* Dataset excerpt
— Begin —

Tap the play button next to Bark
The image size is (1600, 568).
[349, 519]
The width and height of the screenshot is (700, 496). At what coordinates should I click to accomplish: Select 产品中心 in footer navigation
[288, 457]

— End —

Please repeat the records from the line containing "The width and" through the end of the records, inclusive, adding -113 to every coordinate in the answers.

* Task result
The width and height of the screenshot is (700, 496). At what coordinates should I click to accomplish: Select 产品中心 in footer navigation
[175, 344]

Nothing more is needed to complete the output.